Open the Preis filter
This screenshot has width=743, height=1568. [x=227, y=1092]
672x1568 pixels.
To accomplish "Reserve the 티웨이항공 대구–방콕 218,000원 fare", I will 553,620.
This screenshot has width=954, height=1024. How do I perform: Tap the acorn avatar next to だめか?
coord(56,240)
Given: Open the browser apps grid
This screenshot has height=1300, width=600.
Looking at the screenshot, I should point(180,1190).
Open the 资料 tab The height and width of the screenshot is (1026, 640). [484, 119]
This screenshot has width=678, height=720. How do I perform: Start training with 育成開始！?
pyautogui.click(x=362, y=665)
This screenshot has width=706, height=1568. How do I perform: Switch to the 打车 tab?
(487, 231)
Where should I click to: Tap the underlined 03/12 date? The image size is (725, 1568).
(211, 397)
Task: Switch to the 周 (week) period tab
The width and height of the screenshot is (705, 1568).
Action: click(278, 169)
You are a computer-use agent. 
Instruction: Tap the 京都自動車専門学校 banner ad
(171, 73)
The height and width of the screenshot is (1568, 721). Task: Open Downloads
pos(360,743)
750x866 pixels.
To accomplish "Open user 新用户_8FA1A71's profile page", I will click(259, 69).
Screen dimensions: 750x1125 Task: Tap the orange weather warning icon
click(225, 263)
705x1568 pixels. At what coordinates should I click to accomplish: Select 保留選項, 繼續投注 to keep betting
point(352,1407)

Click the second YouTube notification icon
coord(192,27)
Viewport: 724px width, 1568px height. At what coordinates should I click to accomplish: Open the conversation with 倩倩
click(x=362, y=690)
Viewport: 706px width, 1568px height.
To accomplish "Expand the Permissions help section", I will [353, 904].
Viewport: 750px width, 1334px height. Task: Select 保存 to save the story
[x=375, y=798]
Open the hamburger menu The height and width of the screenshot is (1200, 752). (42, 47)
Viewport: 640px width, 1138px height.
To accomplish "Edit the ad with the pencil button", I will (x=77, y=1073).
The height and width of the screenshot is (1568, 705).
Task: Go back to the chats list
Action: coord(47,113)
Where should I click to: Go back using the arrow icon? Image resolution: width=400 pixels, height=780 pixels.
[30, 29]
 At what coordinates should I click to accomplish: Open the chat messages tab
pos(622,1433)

________________

Directions: Output the lines of the material from the line with "This screenshot has width=954, height=1024." to the line with "Open the 资料", both included, as a Markdown table with the columns Row and Line, where Row holds a running number and Line holds the text of that line. Leave out any blank lines.

The answer:
| Row | Line |
|---|---|
| 1 | This screenshot has width=954, height=1024. How do I perform: Tap the acorn avatar next to だめか? |
| 2 | coord(56,240) |
| 3 | Given: Open the browser apps grid |
| 4 | This screenshot has height=1300, width=600. |
| 5 | Looking at the screenshot, I should point(180,1190). |
| 6 | Open the 资料 tab The height and width of the screenshot is (1026, 640). [484, 119] |